Se hizo religioso en la Comunidad de los Padres Dominicos y, por su gran inteligencia, a los 21 años ya era profesor de filosofía en la universidad.

Durante su juventud el demonio lo asaltó con violentas tentaciones y, además, como era extraordinariamente bien parecido, varias mujeres de dudosa conducta se enamoraron de él y como no les hizo caso a sus zalamerías, le inventaron terribles calumnias contra su buena fama. Todo esto lo fue haciendo fuerte para soportar las pruebas que le iban a llegar después.

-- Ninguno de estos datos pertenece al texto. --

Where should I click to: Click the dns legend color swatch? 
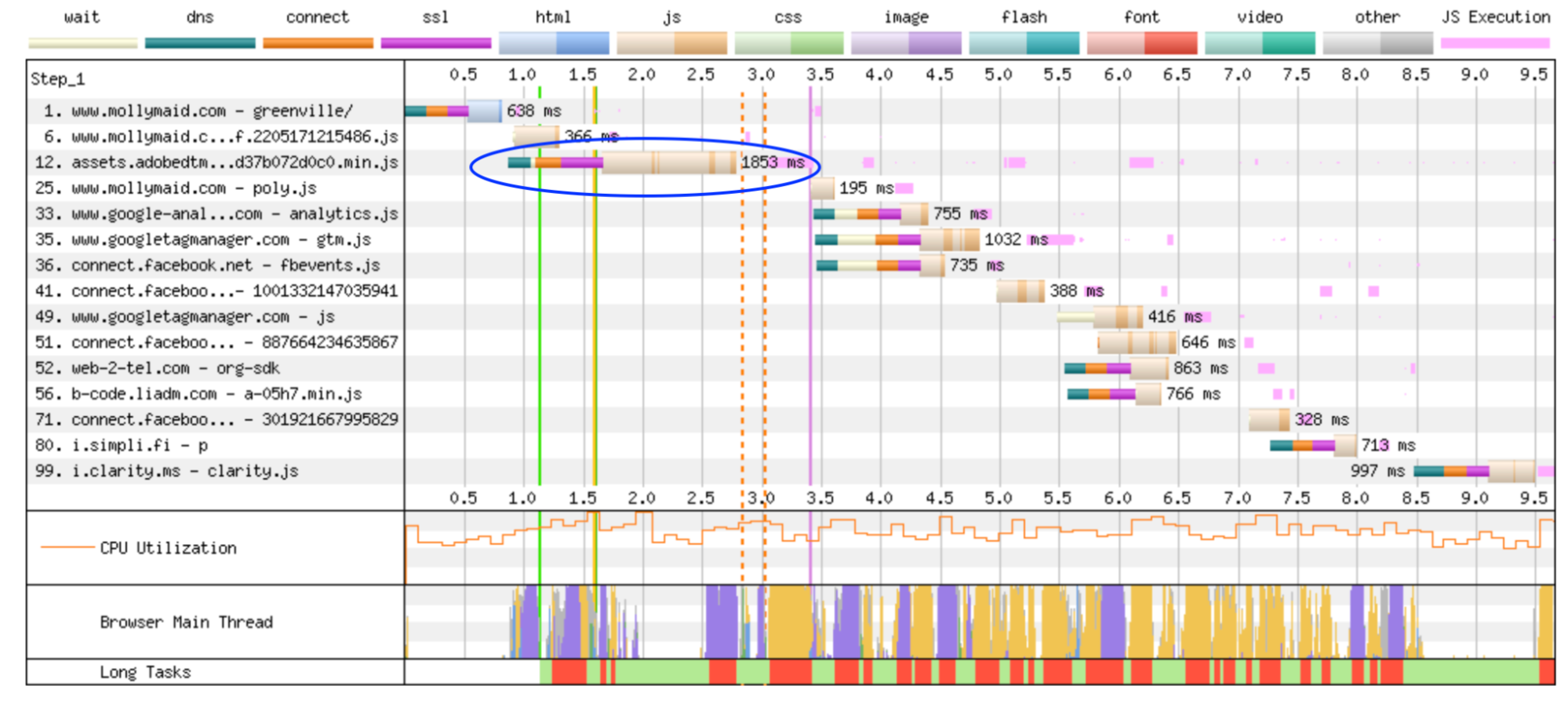(x=200, y=43)
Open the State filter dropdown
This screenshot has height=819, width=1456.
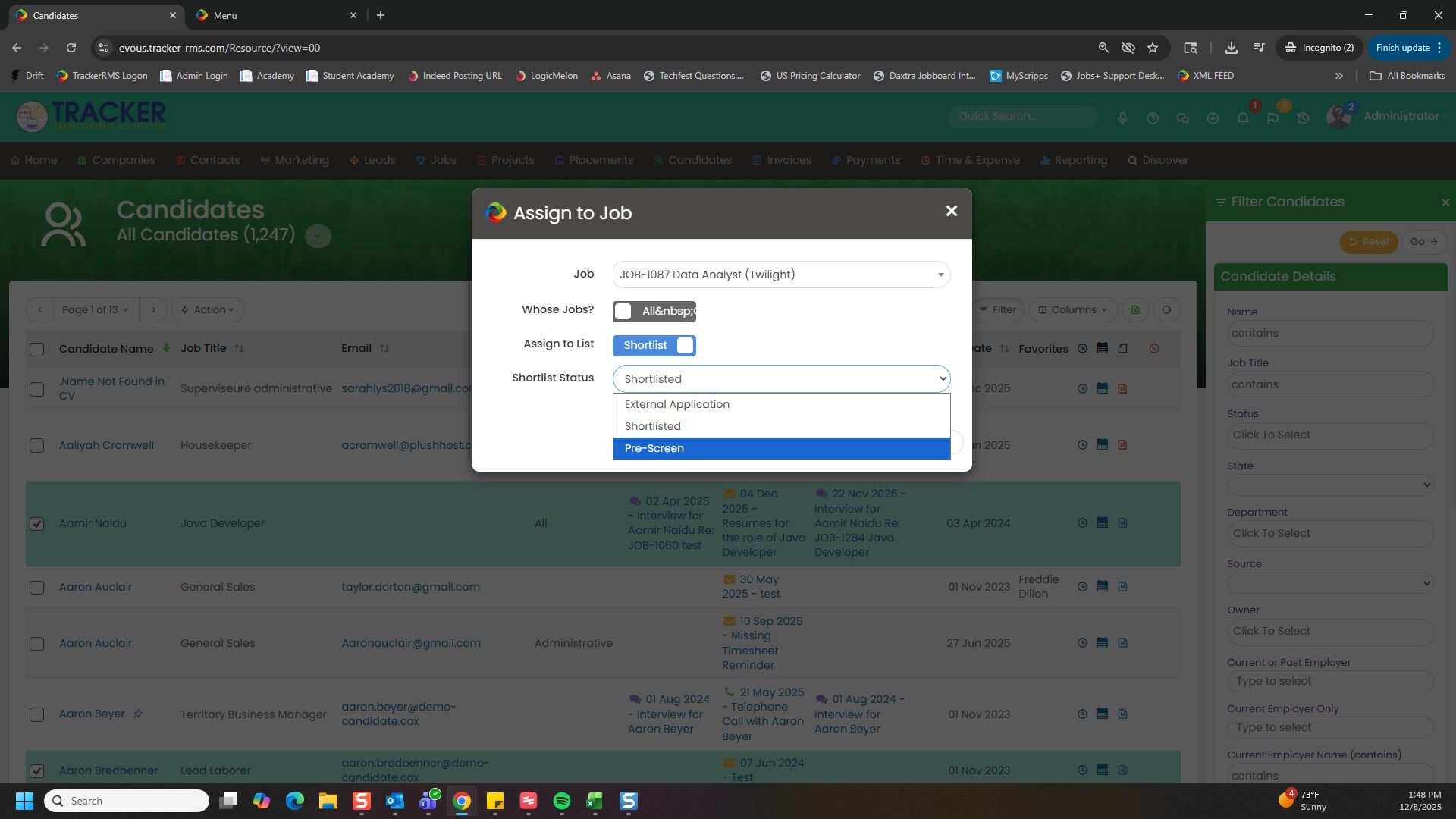click(1330, 485)
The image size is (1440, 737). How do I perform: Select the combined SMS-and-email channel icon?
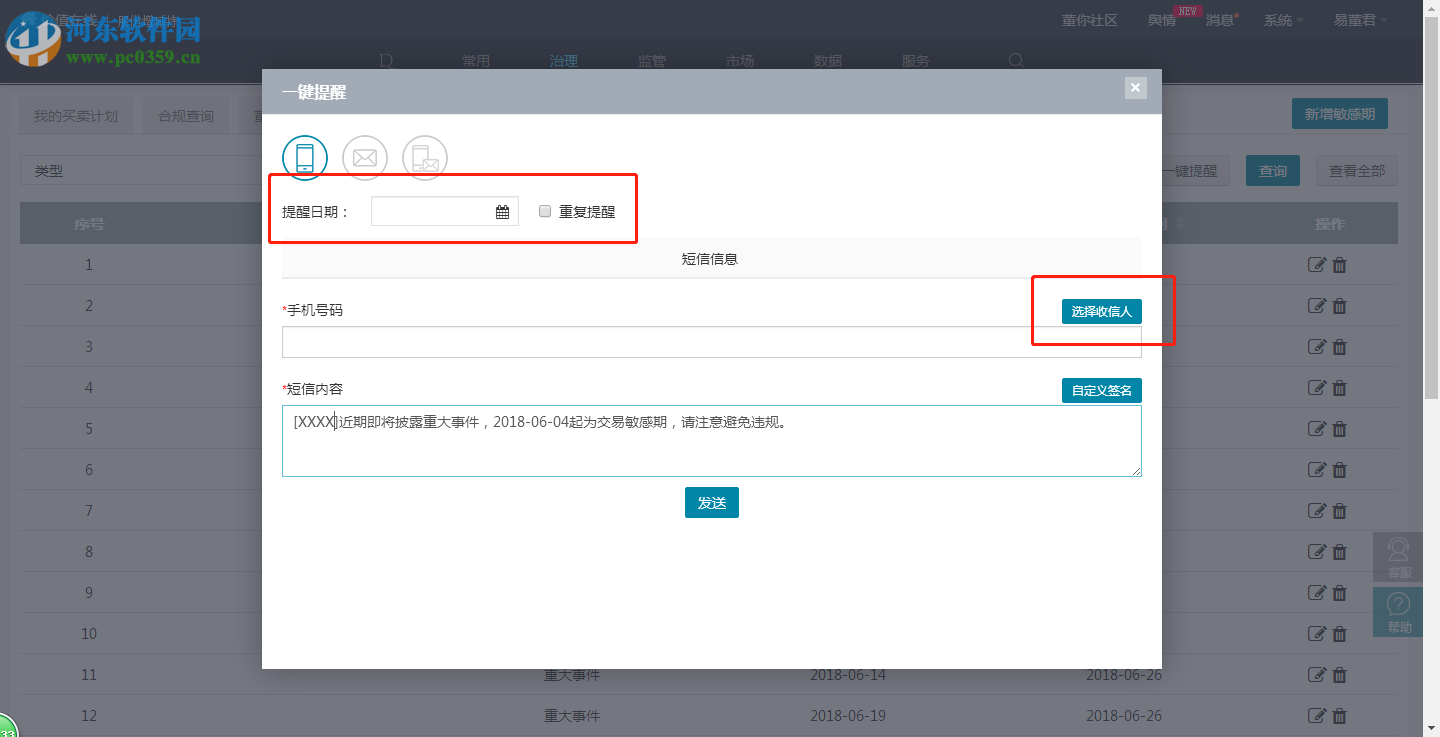[x=424, y=157]
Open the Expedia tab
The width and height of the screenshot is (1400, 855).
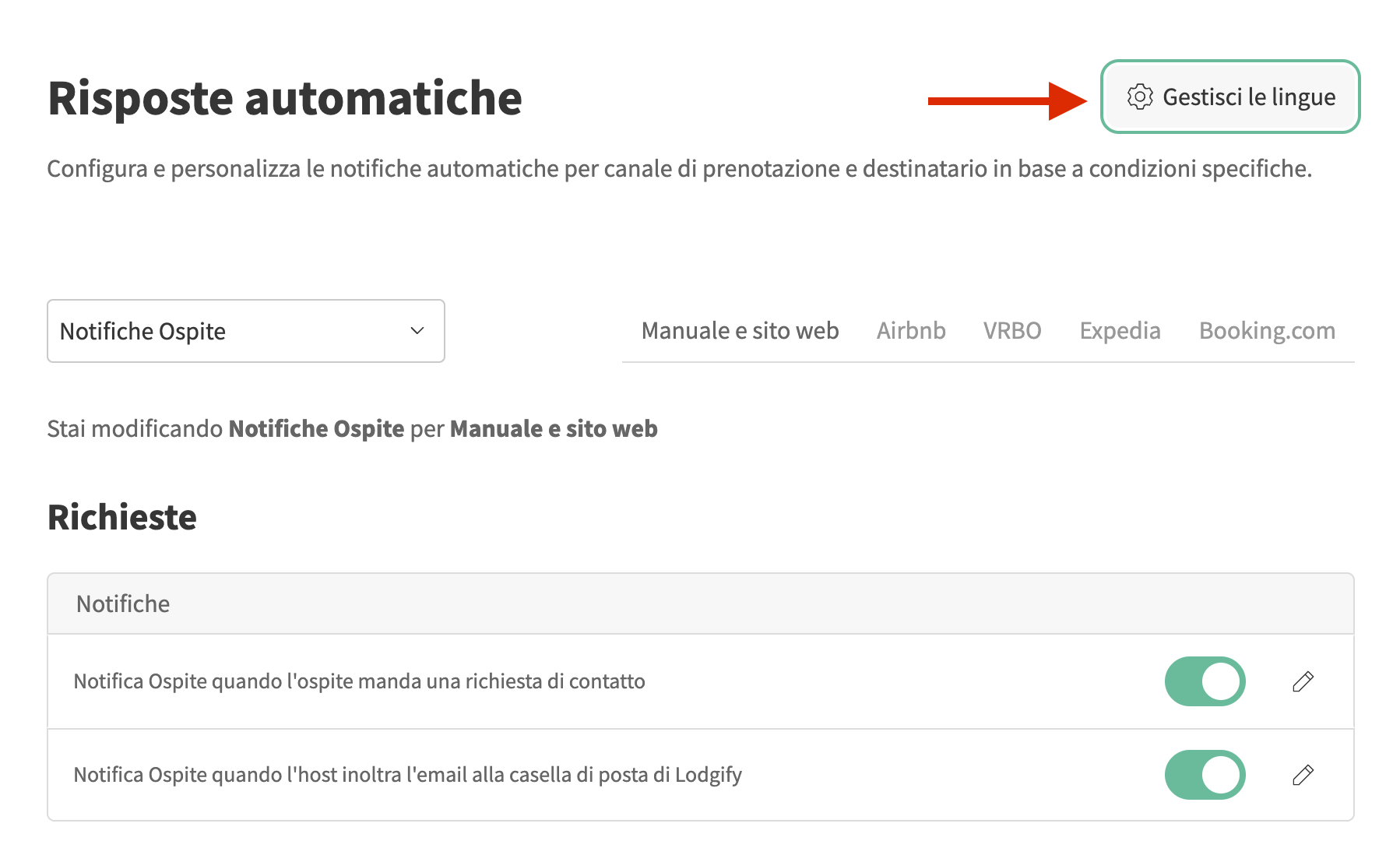(1120, 331)
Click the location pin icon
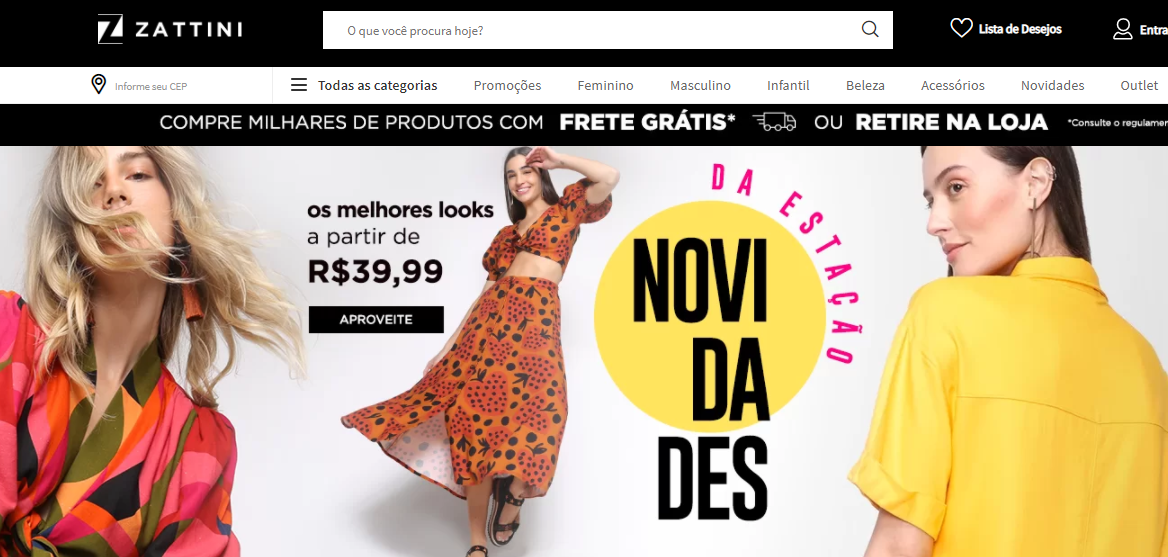 click(x=98, y=84)
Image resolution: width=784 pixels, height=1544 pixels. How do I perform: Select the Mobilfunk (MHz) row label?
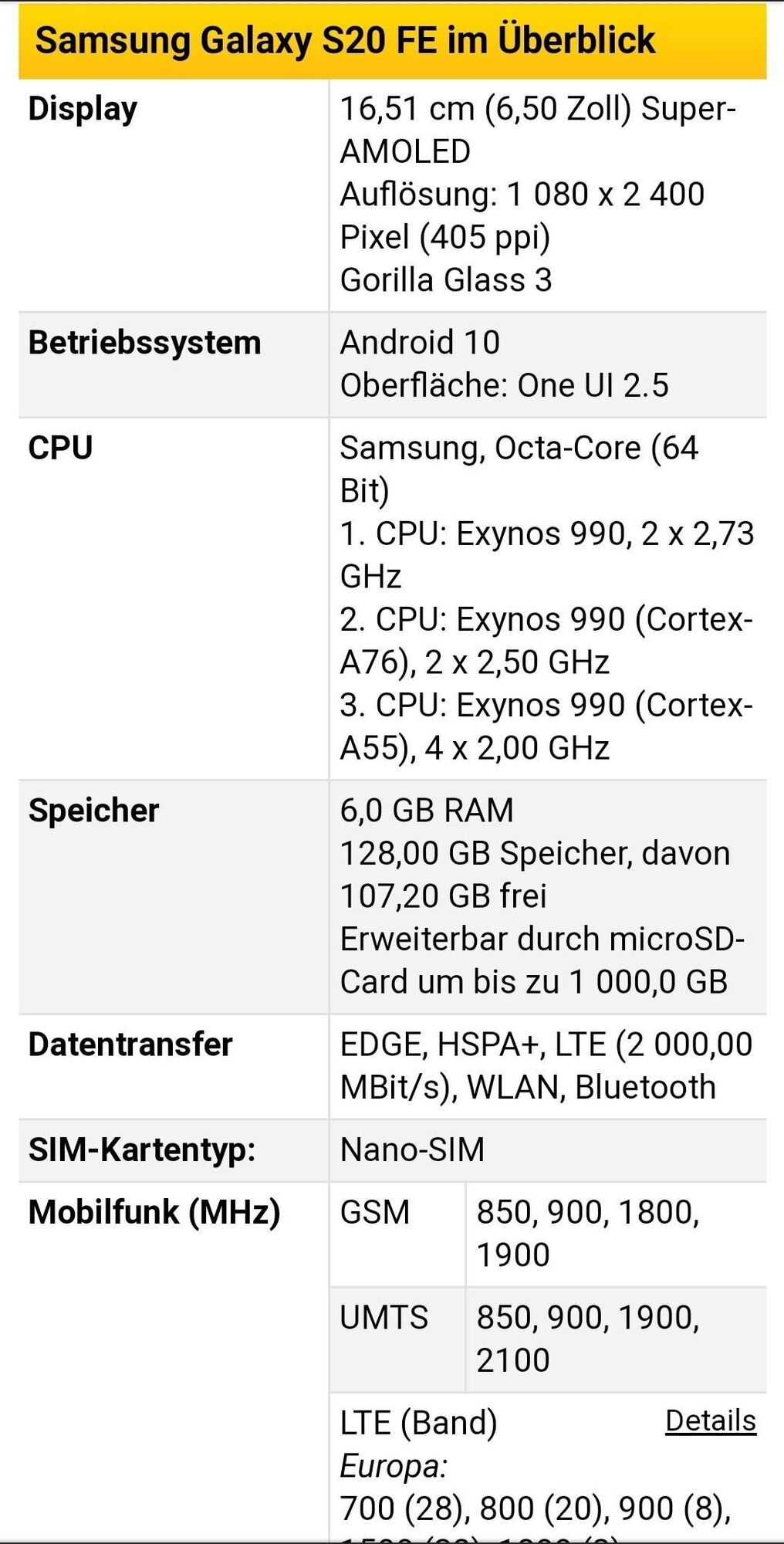pos(154,1212)
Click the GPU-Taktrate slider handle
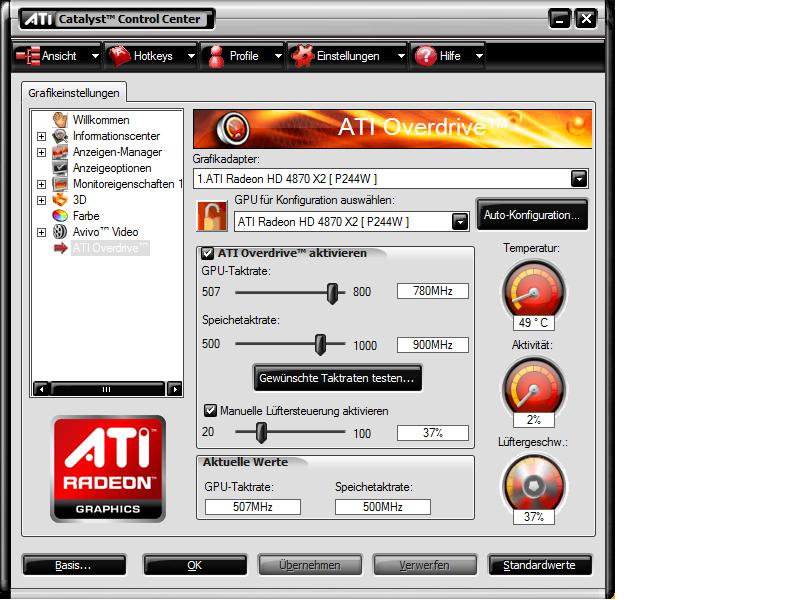 click(x=333, y=293)
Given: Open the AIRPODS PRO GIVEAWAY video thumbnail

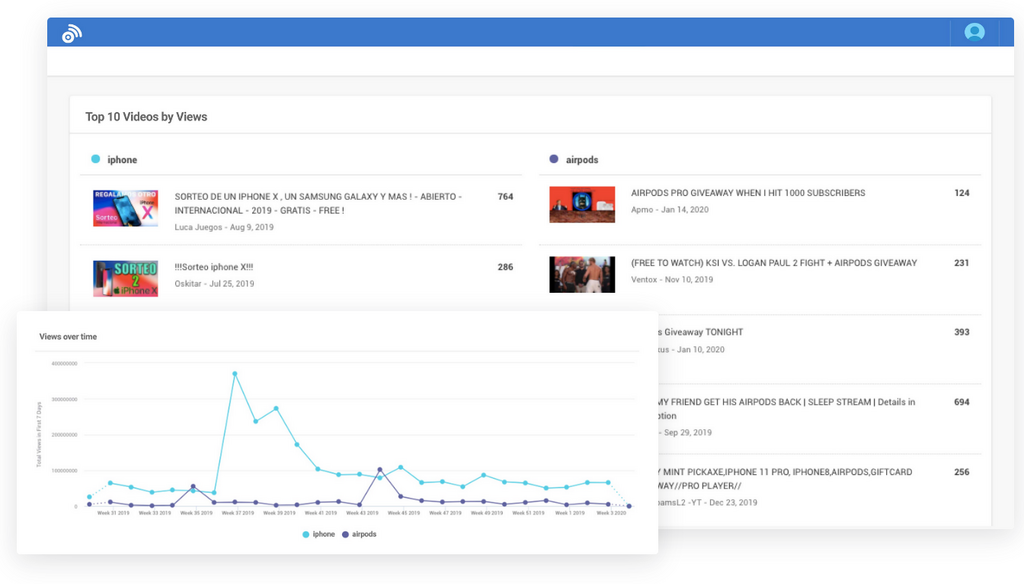Looking at the screenshot, I should point(582,204).
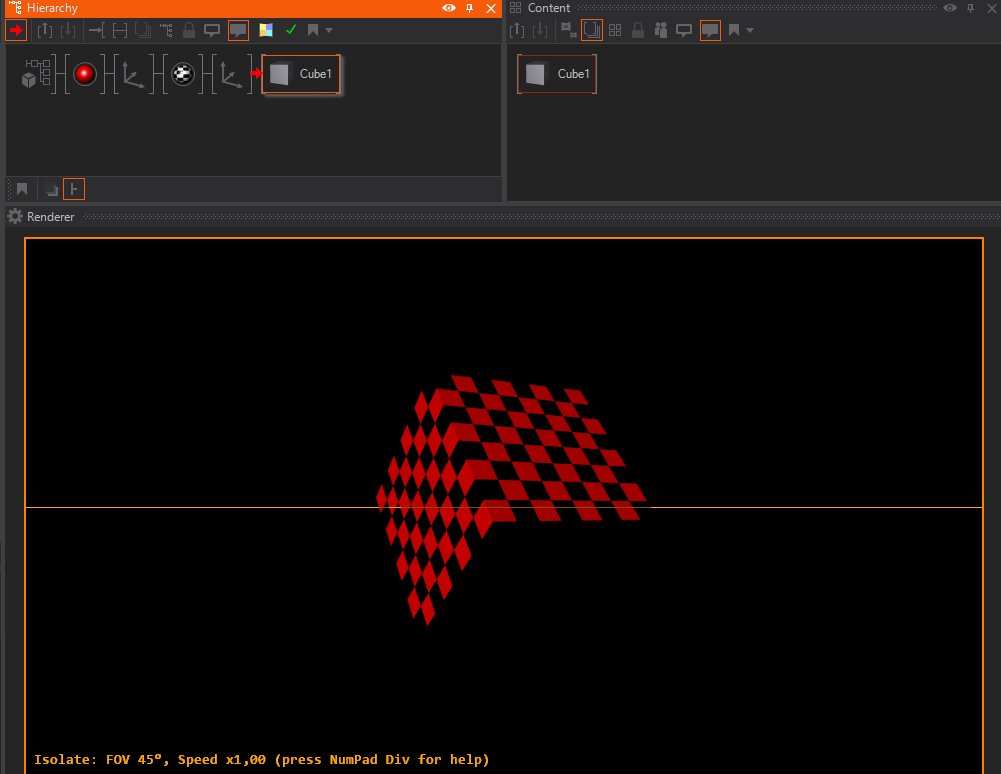Select the Cube1 item in Content panel

point(557,74)
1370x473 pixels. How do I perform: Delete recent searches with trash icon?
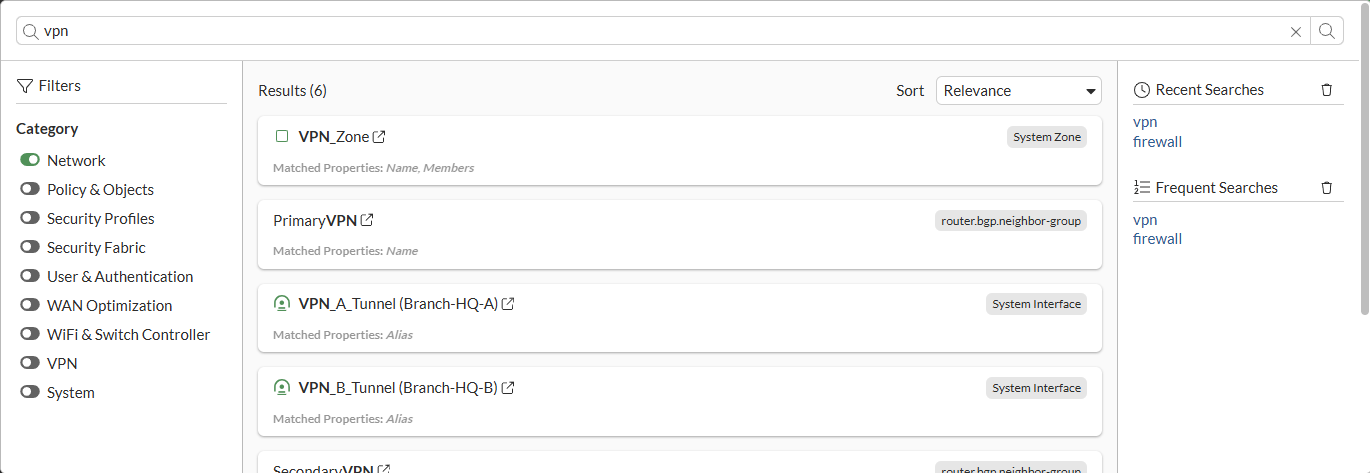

Siendo un simple diácono lo enviaron a predicar a Barcelona. La ciudad estaba pasando por un período de hambre y los barcos portadores de alimentos no llegaban. Entonces Vicente en un sermón anunció una tarde que esa misma noche llegarían los barcos con los alimentos tan deseados. Al volver a su convento, el superior lo regañó por dedicarse a hacer profecías de cosas que él no podía estar seguro de que iban a suceder. Pero esa noche llegaron los barcos, y al día siguiente el pueblo se dirigió hacia el convento a aclamar a Vicente, el predicador. Los superiores tuvieron que trasladarlo a otra ciudad para evitar desórdenes.

Vicente estaba muy angustiado porque la Iglesia Católica estaba dividida entre dos Papas y había muchísima desunión. De tanto afán se enfermó y estuvo a punto de morir. Pero una noche se le apareció Nuestro Señor Jesucristo, acompañado de San Francisco y Santo Domingo de Guzmán y le dio la orden de dedicarse a predicar por ciudades, pueblos, campos y países. Y Vicente recuperó inmediatamente su salud

En adelante por 30 años, Vicente recorre el norte de España, y el sur de Francia, el norte de Italia, y el país de Suiza, predicando incansablemente, con enormes frutos espirituales.

Los primeros convertidos fueron judíos y moros. Dicen que convirtió más de 10.000 judíos y otros tantos musulmanes o moros en España. Y esto es admirable porque no hay gente más difícil de convertirse al catolicismo que un judío o un musulmán.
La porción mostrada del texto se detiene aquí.